Intern: Schmeicheleien via Flattr

Ist das next big thing der neuen Medien ein seit Monaten auf immer mehr Webseiten integrierter, grün- und orangefarbener Button? Liegen in Diensten für das sogenannte social payment Potenziale für eine noch auszugestaltende Netzökonomie verborgen?

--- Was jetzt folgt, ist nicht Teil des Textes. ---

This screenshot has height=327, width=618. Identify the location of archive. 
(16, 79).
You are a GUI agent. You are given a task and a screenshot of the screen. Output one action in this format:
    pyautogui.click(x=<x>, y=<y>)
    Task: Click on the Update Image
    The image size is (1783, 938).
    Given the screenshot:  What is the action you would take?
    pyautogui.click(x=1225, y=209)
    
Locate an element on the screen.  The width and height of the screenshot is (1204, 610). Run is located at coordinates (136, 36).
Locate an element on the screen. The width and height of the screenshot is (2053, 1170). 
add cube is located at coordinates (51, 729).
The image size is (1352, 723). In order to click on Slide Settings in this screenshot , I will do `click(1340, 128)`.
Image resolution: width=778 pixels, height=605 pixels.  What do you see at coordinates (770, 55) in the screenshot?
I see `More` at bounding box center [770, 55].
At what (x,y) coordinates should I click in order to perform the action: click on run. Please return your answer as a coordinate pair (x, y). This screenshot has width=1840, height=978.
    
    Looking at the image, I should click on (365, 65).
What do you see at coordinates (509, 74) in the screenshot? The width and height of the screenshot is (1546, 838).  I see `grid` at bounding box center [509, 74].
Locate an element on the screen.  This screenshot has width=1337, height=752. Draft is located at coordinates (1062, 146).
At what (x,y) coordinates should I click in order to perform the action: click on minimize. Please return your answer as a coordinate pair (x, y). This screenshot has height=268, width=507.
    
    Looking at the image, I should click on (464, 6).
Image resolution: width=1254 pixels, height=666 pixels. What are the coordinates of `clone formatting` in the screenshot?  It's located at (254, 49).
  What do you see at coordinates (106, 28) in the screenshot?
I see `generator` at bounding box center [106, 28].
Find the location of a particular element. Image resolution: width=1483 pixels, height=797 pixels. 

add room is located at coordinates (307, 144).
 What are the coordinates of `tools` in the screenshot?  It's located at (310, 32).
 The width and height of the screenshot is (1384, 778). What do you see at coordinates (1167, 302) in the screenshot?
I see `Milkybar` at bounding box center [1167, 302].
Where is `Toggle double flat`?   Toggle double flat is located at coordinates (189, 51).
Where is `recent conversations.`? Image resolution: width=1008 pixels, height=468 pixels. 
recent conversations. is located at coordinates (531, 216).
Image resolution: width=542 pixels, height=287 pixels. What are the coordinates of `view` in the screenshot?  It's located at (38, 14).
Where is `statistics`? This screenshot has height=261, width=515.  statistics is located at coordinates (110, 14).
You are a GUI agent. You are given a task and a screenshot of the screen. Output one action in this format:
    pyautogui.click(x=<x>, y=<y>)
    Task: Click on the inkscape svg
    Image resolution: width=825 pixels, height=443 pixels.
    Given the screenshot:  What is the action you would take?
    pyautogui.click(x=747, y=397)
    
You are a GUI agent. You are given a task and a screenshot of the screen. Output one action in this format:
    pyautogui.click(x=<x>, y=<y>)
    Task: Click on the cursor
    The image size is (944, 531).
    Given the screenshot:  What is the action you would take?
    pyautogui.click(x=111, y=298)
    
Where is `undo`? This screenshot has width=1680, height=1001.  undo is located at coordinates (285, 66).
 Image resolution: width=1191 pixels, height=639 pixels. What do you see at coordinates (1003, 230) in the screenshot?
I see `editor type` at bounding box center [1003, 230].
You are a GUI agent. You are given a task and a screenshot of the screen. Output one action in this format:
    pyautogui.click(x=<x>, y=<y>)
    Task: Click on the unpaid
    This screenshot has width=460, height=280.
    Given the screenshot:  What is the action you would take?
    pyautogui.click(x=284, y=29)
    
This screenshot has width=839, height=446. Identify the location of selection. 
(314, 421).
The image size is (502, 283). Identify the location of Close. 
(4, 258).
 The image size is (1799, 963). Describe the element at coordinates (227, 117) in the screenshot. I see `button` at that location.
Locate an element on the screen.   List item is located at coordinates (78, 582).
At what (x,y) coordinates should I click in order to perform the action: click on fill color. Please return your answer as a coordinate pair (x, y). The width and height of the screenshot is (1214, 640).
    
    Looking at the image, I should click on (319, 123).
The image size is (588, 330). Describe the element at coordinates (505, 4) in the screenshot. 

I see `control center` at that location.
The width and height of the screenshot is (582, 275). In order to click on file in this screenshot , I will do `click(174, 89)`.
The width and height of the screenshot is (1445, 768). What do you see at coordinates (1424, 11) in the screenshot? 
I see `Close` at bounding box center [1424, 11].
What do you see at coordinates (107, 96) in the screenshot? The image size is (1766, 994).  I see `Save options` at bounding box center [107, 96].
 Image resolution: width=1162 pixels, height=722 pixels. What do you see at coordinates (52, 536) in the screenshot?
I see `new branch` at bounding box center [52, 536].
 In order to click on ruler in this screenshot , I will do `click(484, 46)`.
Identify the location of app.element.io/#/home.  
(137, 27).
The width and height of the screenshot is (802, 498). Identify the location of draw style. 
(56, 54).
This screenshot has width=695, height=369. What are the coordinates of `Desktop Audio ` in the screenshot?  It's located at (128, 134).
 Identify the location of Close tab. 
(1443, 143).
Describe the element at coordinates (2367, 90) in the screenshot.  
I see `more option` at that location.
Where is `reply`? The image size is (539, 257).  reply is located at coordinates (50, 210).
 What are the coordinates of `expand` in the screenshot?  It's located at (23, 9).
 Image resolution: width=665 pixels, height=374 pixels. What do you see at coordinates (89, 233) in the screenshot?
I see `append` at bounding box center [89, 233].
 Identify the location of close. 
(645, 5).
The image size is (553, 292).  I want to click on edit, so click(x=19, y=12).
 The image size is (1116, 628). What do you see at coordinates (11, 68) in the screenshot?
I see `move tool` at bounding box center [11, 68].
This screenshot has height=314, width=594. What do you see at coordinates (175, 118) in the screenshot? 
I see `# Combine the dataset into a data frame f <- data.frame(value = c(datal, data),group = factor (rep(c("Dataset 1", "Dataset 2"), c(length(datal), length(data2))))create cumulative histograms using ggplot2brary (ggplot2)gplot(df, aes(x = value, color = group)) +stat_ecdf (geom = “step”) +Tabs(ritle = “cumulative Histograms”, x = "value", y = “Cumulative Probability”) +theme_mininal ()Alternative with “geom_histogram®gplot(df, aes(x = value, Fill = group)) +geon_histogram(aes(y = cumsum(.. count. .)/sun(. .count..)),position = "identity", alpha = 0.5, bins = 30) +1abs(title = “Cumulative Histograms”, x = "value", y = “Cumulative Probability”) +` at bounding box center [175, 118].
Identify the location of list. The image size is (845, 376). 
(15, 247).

WELCHE REDAKTION PASST ZU MIR?

Eigentlich wollte ich mir nur ein Zeitungsabonnement kaufen und für die vielen Inhalte, die ich Tag für Tag kostenfrei online rezipiere, endlich bezahlen, um so meinen Anteil für eine mediale Vielfalt zu leisten, die auch noch in Zukunft Bestand haben soll. In einer Zeit der einbrechenden Anzeigenpreise und der schier grenzen- und vor allem kostenlosen Verfügbarkeit von Inhalten, wird die Luft der Branche allmählich dünner.

(Bild: turi2)

Doch ein so breites Angebot wie das der deutschen Medienlandschaft birgt auch Entscheidungsschwierigkeiten: Welches Produkt welcher Redaktion passt zu mir? Und gibt es – sofern diese Frage unbeantwortet bleibt – Alternativen zum klassischen Meienkauf oder Abonnement, um mediale Angebote unkompliziert mitzufinanzieren und zu unterstützen?

ANERKENNUNG AUF MIKRONIVEAU

Schon im Juli dieses Jahres war der schwedische social-payment-Dienst Flattr das Hauptthema des Greifswalder Medienstammtisches und der Diskussion unter den Lokalbloggern folgten kurz darauf die ersten Buttons auf den entsprechenden Seiten und Webangeboten. Seit etwa drei Wochen buhlt nun auch der Fleischervorstadt-Blog um Anerkennung auf Mikronivau. Doch was steckt hinter dem Dienst, der in zweinullscher Sperrigkeit dahergetitelt kommt?

(Bild: netzfeuilleton.de)

Die Idee hinter Flattr ist so einfach wie genial: Nach der Registrierung lädt man sein individuelles Konto auf und bestimmt das monatliche Budget, welches verteilt werden soll. Der Minimaleinsatz hierfür beträgt zwei Euro. Die Zahlungen erfolgen quasi auf Knopfdruck, denn das wichtigste Werkzeug des Dienstes sind die Flattr-Buttons, die Mitglieder in ihre medialen Angebote integrieren können.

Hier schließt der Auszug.